### REQUIREMENTS
Extract the stretch of lines from the one containing "Select the Tree Hut brand above Lip Mask" through the one containing "(x=102, y=16)", both included, and reproduce them without any change. Leave the pictures out of your answer.

### INFORMATION SUPPLIED
□ □ □
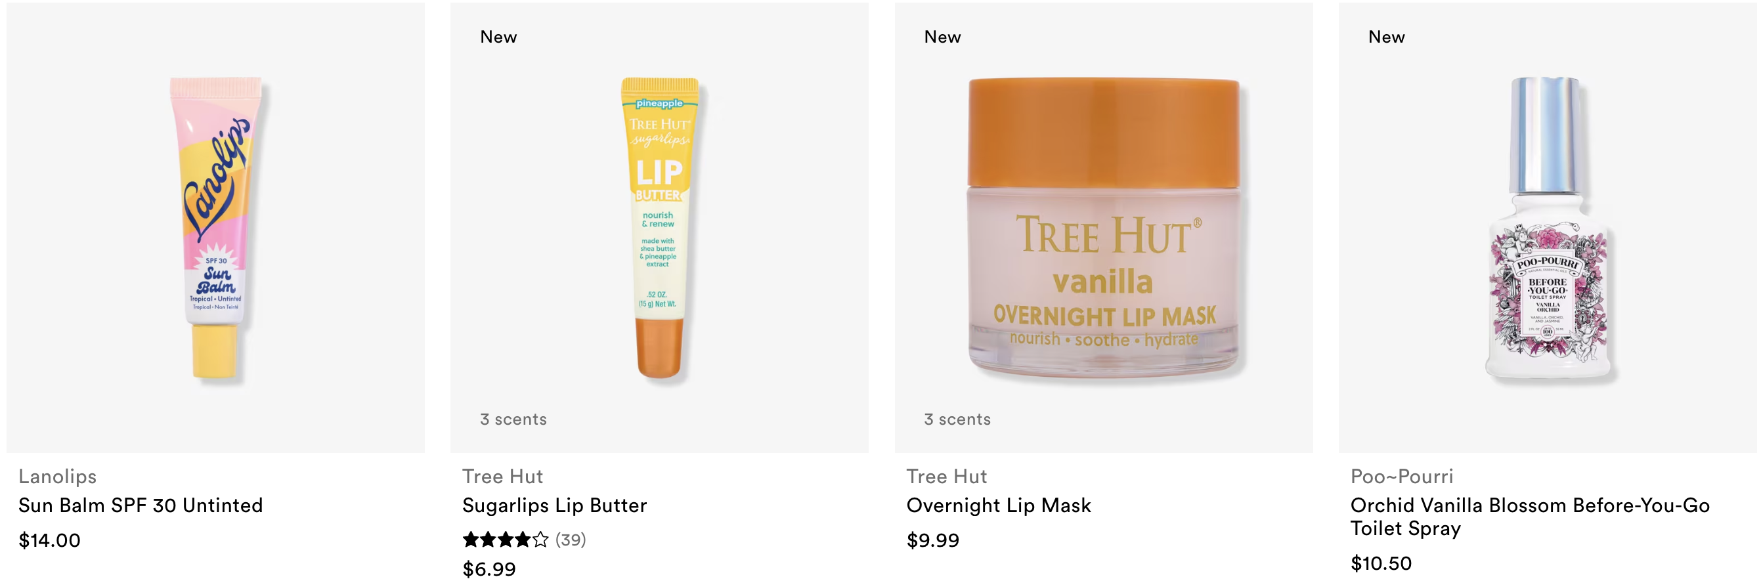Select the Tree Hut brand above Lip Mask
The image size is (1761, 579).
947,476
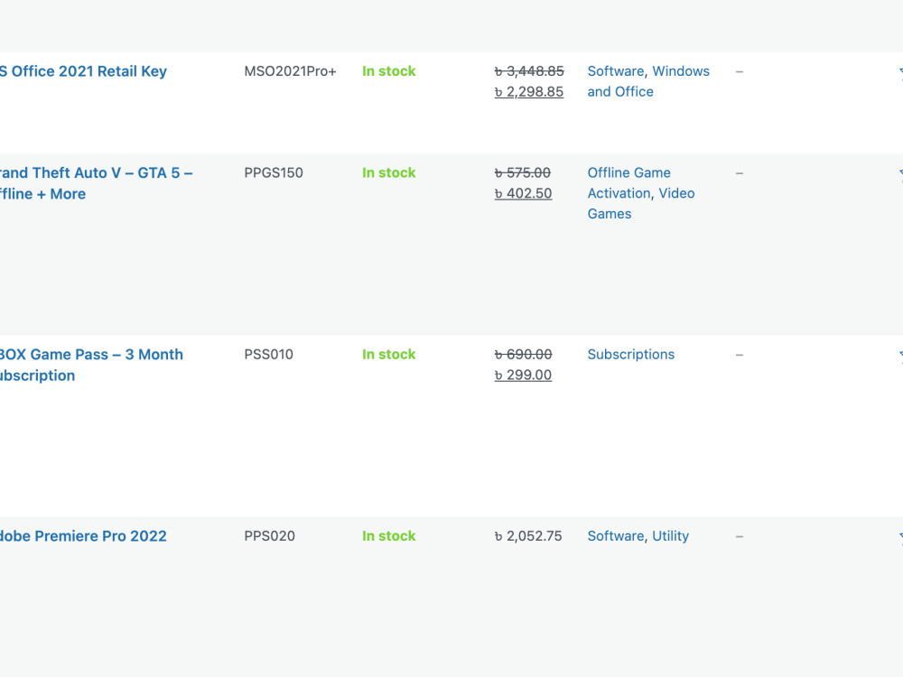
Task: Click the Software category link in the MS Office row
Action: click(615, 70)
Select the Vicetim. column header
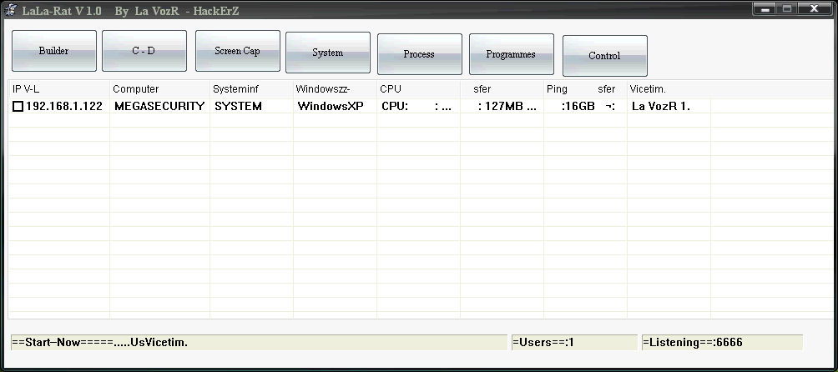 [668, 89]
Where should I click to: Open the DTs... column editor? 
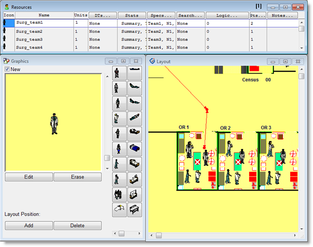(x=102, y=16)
□ □ □
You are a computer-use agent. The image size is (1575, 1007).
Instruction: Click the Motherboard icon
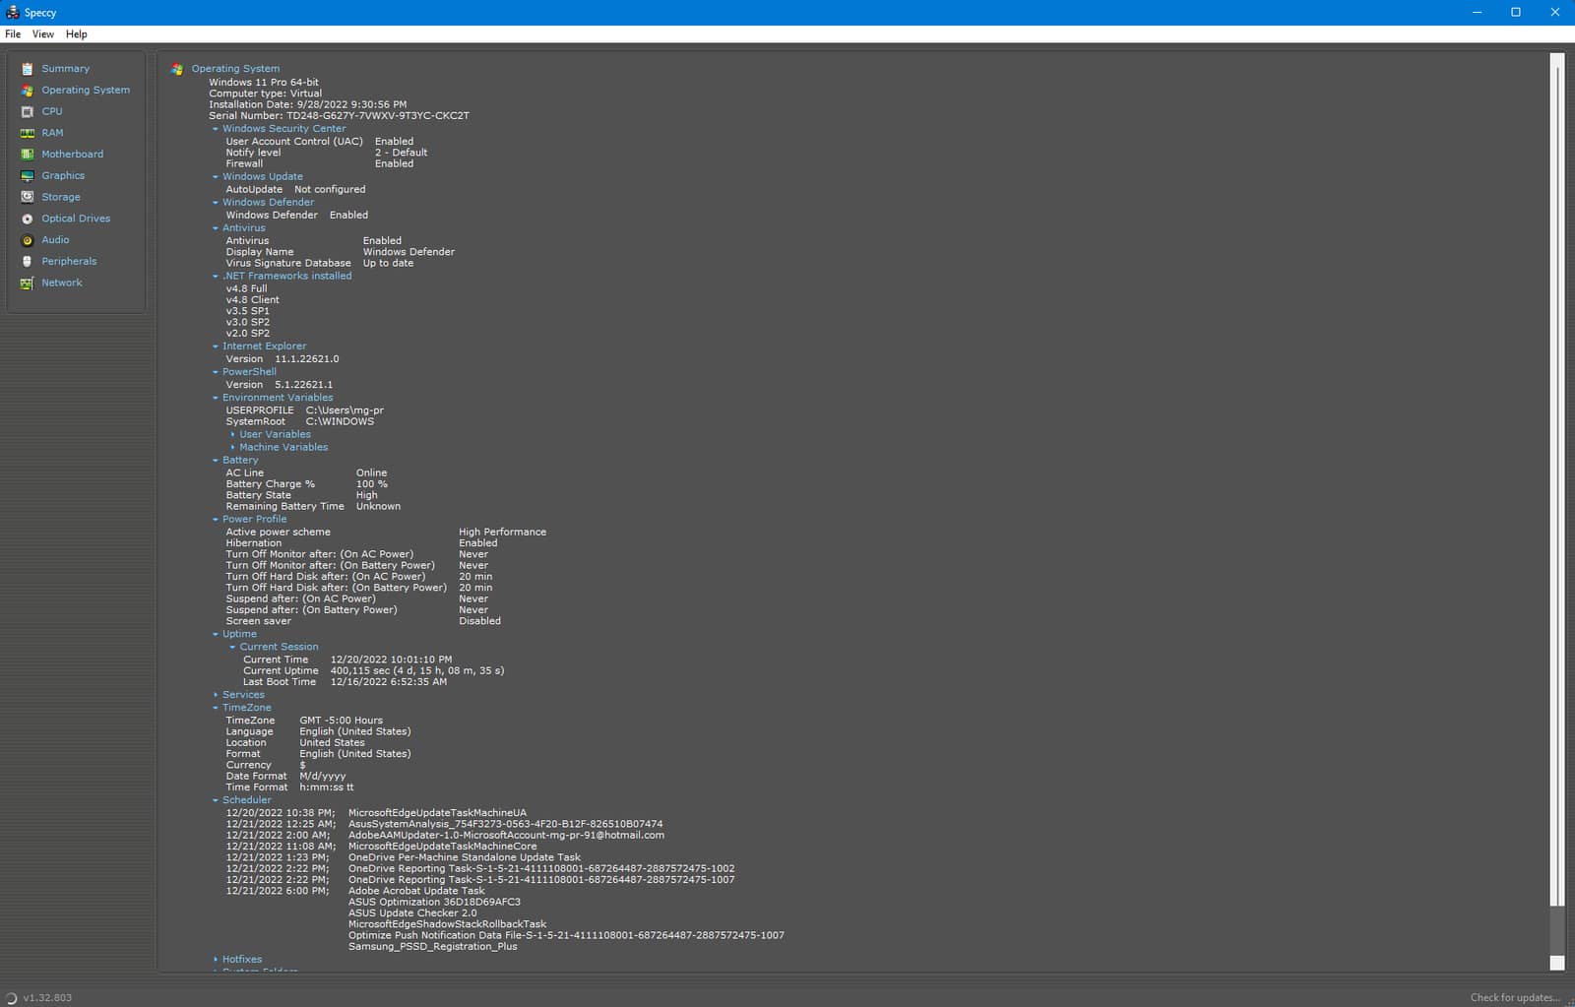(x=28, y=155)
□ □ □
### EXERCISE ANSWER
Select the Tree Hut brand above Lip Mask
The image size is (1761, 579).
947,476
Task: Click the Software category link in the MS Office row
Action: click(615, 70)
Select the Vicetim. column header
 [668, 89]
Where should I click to: Open the DTs... column editor? 
(x=102, y=16)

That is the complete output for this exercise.